[Exercise data]

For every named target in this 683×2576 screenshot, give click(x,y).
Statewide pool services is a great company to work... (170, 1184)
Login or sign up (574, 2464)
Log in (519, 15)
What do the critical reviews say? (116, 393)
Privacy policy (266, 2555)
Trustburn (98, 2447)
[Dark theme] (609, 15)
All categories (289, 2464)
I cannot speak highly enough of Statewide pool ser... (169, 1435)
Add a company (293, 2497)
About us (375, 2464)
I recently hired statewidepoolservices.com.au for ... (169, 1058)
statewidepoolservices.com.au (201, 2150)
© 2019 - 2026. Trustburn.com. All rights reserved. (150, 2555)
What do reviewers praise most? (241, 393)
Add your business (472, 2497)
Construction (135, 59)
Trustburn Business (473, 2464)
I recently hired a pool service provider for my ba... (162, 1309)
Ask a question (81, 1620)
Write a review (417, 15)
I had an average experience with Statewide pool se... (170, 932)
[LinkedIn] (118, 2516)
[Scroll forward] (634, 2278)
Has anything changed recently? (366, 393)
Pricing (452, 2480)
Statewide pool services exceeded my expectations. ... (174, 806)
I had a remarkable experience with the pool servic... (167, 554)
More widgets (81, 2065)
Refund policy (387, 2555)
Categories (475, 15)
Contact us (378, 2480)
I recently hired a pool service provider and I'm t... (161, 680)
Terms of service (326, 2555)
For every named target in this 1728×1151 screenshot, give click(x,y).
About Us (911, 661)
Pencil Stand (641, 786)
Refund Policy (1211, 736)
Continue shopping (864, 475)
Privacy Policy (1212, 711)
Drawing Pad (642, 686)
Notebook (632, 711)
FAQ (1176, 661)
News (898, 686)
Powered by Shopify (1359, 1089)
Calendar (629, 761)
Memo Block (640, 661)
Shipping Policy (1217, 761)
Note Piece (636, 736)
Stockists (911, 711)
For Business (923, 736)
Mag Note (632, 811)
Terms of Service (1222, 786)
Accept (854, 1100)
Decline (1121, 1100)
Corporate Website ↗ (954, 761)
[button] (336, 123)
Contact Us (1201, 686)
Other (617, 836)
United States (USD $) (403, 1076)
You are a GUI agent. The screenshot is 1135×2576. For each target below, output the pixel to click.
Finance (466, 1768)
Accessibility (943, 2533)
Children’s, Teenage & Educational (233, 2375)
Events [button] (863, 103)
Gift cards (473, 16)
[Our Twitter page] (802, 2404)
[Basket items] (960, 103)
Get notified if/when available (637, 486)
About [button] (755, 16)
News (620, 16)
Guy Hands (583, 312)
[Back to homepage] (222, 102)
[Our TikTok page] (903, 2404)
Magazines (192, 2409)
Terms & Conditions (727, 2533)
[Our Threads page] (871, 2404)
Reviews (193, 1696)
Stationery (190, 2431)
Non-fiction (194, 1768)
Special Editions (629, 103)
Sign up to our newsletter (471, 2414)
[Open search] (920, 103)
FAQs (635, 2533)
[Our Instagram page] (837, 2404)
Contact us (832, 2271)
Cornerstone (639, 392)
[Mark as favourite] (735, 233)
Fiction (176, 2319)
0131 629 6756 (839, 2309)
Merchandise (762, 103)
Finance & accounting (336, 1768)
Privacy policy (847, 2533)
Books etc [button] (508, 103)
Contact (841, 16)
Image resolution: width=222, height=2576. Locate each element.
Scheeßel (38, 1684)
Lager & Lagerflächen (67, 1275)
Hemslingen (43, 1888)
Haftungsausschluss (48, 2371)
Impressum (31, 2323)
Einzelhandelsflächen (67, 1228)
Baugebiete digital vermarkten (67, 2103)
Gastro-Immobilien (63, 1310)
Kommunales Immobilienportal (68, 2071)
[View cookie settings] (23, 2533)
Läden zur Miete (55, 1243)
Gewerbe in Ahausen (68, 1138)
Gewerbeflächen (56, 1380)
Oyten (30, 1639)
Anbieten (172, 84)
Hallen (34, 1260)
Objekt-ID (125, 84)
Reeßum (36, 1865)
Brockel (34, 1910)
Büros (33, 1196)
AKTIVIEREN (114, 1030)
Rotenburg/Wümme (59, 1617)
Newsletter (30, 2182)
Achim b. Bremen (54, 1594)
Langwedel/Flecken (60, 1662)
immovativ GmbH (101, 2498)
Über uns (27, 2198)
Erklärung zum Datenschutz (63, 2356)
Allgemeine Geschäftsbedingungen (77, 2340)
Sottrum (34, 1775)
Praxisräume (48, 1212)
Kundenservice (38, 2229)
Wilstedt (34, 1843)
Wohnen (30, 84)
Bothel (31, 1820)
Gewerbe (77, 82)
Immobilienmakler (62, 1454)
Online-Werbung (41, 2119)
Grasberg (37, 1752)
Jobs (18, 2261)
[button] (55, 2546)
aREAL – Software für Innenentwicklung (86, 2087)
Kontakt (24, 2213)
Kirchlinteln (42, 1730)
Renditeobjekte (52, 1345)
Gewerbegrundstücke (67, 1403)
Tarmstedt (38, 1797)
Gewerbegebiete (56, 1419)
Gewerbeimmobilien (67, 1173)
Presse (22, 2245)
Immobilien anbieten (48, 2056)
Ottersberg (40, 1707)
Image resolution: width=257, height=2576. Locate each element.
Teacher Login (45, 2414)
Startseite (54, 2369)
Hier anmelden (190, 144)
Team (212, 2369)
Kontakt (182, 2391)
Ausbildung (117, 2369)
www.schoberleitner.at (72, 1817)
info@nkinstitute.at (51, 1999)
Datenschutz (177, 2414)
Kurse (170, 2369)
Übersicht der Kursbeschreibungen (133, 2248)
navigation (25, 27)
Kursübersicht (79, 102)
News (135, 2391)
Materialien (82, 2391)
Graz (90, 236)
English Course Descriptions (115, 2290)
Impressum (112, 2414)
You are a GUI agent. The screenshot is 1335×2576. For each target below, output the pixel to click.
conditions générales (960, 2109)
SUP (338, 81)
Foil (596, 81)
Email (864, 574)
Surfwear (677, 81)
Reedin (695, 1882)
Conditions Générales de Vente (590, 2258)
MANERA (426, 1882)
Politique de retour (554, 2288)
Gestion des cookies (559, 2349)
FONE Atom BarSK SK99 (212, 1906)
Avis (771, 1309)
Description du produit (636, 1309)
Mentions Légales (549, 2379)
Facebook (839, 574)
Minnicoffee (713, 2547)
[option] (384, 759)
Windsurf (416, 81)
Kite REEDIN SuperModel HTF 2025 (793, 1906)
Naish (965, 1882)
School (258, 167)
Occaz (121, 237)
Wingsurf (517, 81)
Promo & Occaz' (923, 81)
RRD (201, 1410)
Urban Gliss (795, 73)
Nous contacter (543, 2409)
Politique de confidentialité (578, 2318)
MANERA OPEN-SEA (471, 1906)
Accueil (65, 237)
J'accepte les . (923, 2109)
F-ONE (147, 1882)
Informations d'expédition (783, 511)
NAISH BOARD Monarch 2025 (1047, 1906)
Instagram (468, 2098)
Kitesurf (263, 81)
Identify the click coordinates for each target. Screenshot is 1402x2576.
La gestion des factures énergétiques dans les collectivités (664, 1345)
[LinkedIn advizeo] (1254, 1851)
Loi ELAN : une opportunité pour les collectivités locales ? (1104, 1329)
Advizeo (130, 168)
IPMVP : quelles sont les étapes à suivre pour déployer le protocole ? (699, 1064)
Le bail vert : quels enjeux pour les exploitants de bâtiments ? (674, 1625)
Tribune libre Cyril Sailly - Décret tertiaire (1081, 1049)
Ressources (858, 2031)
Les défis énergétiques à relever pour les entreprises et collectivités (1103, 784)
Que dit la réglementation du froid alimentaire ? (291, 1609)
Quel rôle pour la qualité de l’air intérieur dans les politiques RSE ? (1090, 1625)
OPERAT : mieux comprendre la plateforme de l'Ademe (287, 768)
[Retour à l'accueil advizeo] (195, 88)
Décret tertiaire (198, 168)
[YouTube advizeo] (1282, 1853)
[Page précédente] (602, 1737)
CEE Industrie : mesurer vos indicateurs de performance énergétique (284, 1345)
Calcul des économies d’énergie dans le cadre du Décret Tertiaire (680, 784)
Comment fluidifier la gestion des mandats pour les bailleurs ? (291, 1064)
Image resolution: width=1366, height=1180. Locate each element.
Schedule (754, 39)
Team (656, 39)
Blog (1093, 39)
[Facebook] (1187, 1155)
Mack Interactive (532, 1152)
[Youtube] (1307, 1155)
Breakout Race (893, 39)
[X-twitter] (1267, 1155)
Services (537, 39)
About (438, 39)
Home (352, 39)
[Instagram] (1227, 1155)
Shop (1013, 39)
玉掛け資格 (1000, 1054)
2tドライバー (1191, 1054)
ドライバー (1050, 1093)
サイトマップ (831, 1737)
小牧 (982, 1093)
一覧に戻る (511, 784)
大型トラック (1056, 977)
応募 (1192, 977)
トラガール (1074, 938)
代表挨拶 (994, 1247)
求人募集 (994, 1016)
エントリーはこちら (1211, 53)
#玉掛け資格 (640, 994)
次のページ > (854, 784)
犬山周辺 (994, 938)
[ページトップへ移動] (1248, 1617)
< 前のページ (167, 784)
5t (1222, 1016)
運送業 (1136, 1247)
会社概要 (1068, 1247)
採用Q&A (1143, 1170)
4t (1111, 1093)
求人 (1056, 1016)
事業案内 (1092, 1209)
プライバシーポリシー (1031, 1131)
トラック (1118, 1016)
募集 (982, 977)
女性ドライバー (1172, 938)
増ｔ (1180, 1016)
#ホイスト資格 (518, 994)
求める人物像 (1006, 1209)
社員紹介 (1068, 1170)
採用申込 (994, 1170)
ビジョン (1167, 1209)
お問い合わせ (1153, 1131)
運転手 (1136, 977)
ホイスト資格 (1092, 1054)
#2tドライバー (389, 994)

[/Exercise data]

#### Directions for this task
Within the listing above, extract exactly the lines from the line with "News (898, 686)" to the line with "Magazines (192, 2409)", the two named lines included, and no others.

#### The completed task
News (898, 686)
Powered by Shopify (1359, 1089)
Calendar (629, 761)
Memo Block (640, 661)
Shipping Policy (1217, 761)
Note Piece (636, 736)
Stockists (911, 711)
For Business (923, 736)
Mag Note (632, 811)
Terms of Service (1222, 786)
Accept (854, 1100)
Decline (1121, 1100)
Corporate Website ↗ (954, 761)
[button] (336, 123)
Contact Us (1201, 686)
Other (617, 836)
United States (USD $) (403, 1076)
You are a GUI agent. The screenshot is 1135×2576. For each target below, output the pixel to click.
Finance (466, 1768)
Accessibility (943, 2533)
Children’s, Teenage & Educational (233, 2375)
Events [button] (863, 103)
Gift cards (473, 16)
[Our Twitter page] (802, 2404)
[Basket items] (960, 103)
Get notified if/when available (637, 486)
About [button] (755, 16)
News (620, 16)
Guy Hands (583, 312)
[Back to homepage] (222, 102)
[Our TikTok page] (903, 2404)
Magazines (192, 2409)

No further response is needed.